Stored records
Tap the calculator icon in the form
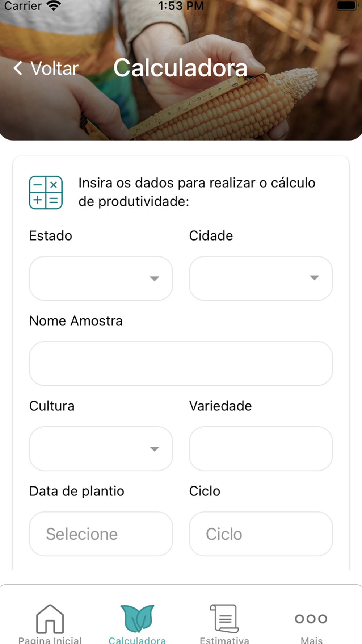 tap(46, 192)
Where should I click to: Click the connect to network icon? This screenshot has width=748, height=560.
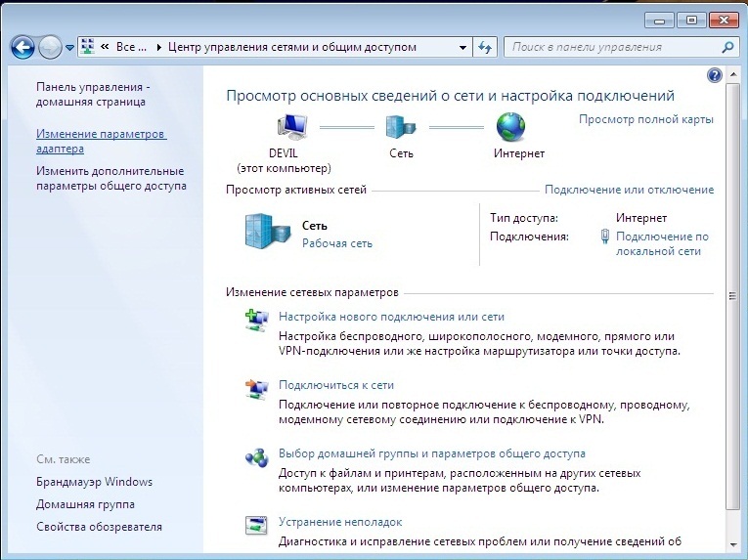click(256, 390)
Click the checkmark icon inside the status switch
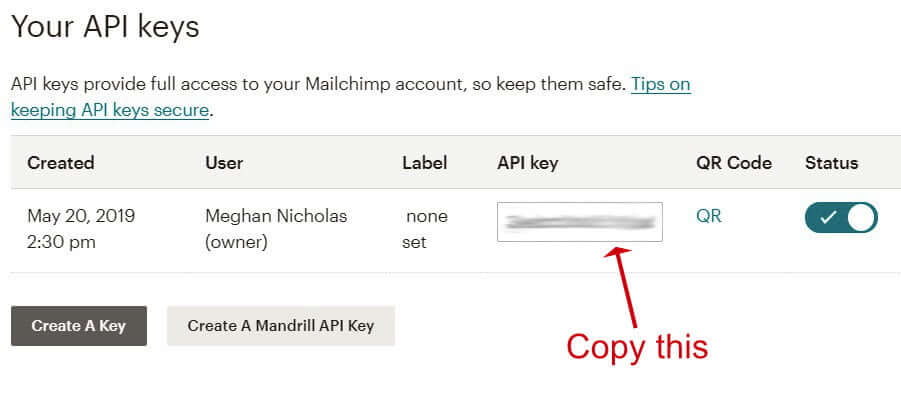Screen dimensions: 901x395 tap(828, 218)
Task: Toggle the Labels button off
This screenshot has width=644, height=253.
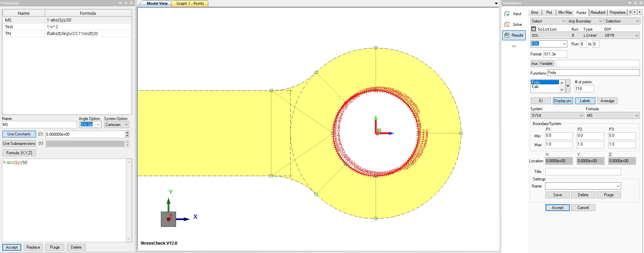Action: [x=585, y=101]
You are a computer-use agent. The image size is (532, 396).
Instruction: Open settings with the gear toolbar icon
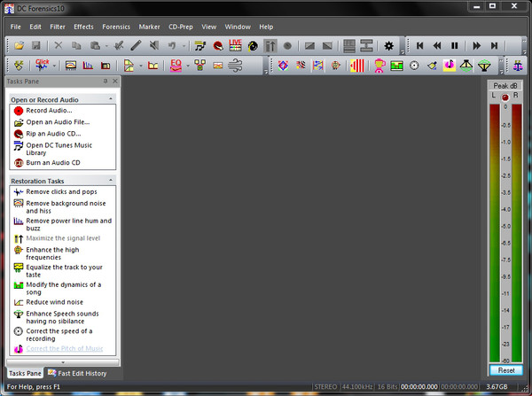(388, 45)

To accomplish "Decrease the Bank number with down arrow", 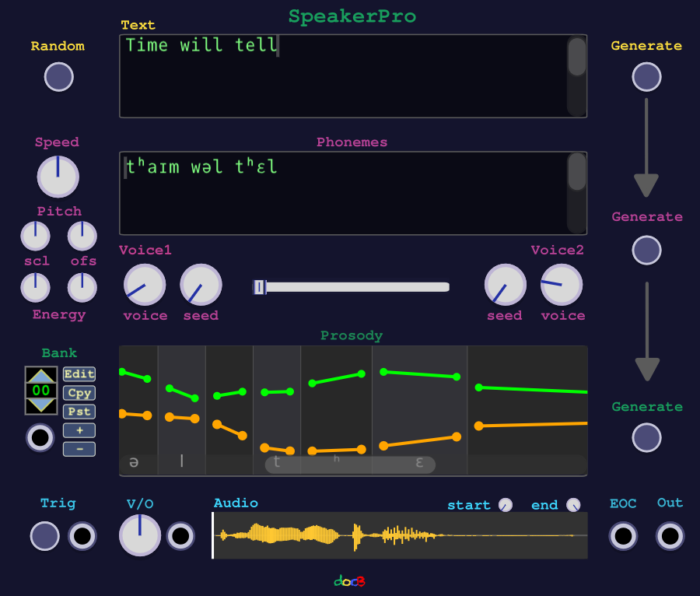I will click(x=40, y=405).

• WORK INSTRUCTIONS: Starting at the line above that has "Where should I" and ending at the line that has "You are a computer-use", copy each line exactly, leaving the pictures out and adding nothing.

• THE COMPLETED TASK:
Where should I click to: Click the connect to network icon? This screenshot has width=748, height=560.
click(256, 390)
Click the checkmark icon inside the status switch
Screen dimensions: 901x395 tap(828, 218)
Task: Toggle the Labels button off
This screenshot has width=644, height=253.
Action: [x=585, y=101]
You are a computer-use agent. The image size is (532, 396).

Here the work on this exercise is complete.